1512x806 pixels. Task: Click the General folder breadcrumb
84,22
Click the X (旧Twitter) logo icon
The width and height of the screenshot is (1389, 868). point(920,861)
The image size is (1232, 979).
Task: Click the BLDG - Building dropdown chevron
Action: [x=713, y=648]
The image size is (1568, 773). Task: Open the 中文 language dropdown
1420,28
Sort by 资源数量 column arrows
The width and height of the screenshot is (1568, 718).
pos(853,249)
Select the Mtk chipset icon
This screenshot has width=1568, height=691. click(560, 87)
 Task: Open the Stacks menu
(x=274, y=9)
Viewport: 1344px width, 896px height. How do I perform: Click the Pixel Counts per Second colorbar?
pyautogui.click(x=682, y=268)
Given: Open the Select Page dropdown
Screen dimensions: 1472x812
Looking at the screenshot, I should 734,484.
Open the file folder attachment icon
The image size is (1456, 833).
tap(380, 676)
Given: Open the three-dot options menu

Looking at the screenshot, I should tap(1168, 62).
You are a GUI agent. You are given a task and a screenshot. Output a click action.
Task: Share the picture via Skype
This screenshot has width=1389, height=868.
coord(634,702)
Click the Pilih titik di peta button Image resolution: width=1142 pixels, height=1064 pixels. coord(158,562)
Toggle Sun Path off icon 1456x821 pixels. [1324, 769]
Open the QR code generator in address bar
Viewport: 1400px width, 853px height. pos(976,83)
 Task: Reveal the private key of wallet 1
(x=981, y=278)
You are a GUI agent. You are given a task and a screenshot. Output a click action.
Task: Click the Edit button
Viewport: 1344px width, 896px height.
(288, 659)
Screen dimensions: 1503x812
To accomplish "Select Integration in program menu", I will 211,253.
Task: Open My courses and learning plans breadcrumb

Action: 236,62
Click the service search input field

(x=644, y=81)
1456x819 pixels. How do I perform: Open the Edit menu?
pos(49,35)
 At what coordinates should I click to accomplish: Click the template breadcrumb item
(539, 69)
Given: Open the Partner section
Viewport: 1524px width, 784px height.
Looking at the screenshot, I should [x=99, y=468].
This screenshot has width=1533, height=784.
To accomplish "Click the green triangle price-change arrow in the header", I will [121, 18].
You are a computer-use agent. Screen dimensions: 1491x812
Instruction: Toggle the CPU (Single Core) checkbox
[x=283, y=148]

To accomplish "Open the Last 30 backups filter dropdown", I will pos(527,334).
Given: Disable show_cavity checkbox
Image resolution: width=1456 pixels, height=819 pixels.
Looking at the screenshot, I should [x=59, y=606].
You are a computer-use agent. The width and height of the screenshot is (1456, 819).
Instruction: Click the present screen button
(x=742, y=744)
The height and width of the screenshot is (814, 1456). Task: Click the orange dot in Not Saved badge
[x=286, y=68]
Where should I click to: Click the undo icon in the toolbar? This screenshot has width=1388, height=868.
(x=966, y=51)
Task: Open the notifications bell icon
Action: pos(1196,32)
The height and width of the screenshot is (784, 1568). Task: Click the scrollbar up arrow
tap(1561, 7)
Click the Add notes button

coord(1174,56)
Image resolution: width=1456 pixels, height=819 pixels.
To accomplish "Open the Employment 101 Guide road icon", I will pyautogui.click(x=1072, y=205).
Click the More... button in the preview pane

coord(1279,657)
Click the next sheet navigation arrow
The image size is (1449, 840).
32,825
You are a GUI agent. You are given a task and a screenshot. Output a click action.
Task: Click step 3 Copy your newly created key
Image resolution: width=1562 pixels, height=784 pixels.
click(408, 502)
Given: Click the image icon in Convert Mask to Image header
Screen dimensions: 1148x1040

■ ■ ■ ■

Your goal: Retype the listing above exactly as it appears.

Answer to the problem:
1512x806 pixels. Task: Click the General folder breadcrumb
84,22
Click the X (旧Twitter) logo icon
The width and height of the screenshot is (1389, 868). point(920,861)
The image size is (1232, 979).
Task: Click the BLDG - Building dropdown chevron
Action: [x=713, y=648]
The image size is (1568, 773). Task: Open the 中文 language dropdown
1420,28
Sort by 资源数量 column arrows
The width and height of the screenshot is (1568, 718).
pos(853,249)
Select the Mtk chipset icon
This screenshot has width=1568, height=691. click(560, 87)
 Task: Open the Stacks menu
(x=274, y=9)
Viewport: 1344px width, 896px height. How do I perform: Click the Pixel Counts per Second colorbar?
pyautogui.click(x=682, y=268)
Given: Open the Select Page dropdown
Screen dimensions: 1472x812
Looking at the screenshot, I should 734,484.
Open the file folder attachment icon
The image size is (1456, 833).
tap(380, 676)
Given: Open the three-dot options menu

Looking at the screenshot, I should tap(1168, 62).
You are a GUI agent. You are given a task and a screenshot. Output a click action.
Task: Share the picture via Skype
This screenshot has width=1389, height=868.
coord(634,702)
Click the Pilih titik di peta button Image resolution: width=1142 pixels, height=1064 pixels. coord(158,562)
Toggle Sun Path off icon 1456x821 pixels. [1324, 769]
Open the QR code generator in address bar
Viewport: 1400px width, 853px height. pos(976,83)
 Task: Reveal the private key of wallet 1
(x=981, y=278)
You are a GUI agent. You are given a task and a screenshot. Output a click action.
Task: Click the Edit button
Viewport: 1344px width, 896px height.
(288, 659)
Screen dimensions: 1503x812
To accomplish "Select Integration in program menu", I will 211,253.
Task: Open My courses and learning plans breadcrumb

Action: 236,62
Click the service search input field

(x=644, y=81)
1456x819 pixels. How do I perform: Open the Edit menu?
pos(49,35)
 At what coordinates should I click to accomplish: Click the template breadcrumb item
(539, 69)
Given: Open the Partner section
Viewport: 1524px width, 784px height.
Looking at the screenshot, I should [x=99, y=468].
This screenshot has width=1533, height=784.
To accomplish "Click the green triangle price-change arrow in the header", I will [121, 18].
You are a computer-use agent. Screen dimensions: 1491x812
Instruction: Toggle the CPU (Single Core) checkbox
[x=283, y=148]

To accomplish "Open the Last 30 backups filter dropdown", I will pos(527,334).
Given: Disable show_cavity checkbox
Image resolution: width=1456 pixels, height=819 pixels.
Looking at the screenshot, I should [x=59, y=606].
You are a computer-use agent. The width and height of the screenshot is (1456, 819).
Instruction: Click the present screen button
(x=742, y=744)
The height and width of the screenshot is (814, 1456). Task: Click the orange dot in Not Saved badge
[x=286, y=68]
Where should I click to: Click the undo icon in the toolbar? This screenshot has width=1388, height=868.
(x=966, y=51)
Task: Open the notifications bell icon
Action: pos(1196,32)
The height and width of the screenshot is (784, 1568). Task: Click the scrollbar up arrow
tap(1561, 7)
Click the Add notes button

coord(1174,56)
Image resolution: width=1456 pixels, height=819 pixels.
To accomplish "Open the Employment 101 Guide road icon", I will pyautogui.click(x=1072, y=205).
Click the More... button in the preview pane

coord(1279,657)
Click the next sheet navigation arrow
The image size is (1449, 840).
32,825
You are a GUI agent. You are given a task and a screenshot. Output a click action.
Task: Click step 3 Copy your newly created key
Image resolution: width=1562 pixels, height=784 pixels.
click(408, 502)
Given: Click the image icon in Convert Mask to Image header
Screen dimensions: 1148x1040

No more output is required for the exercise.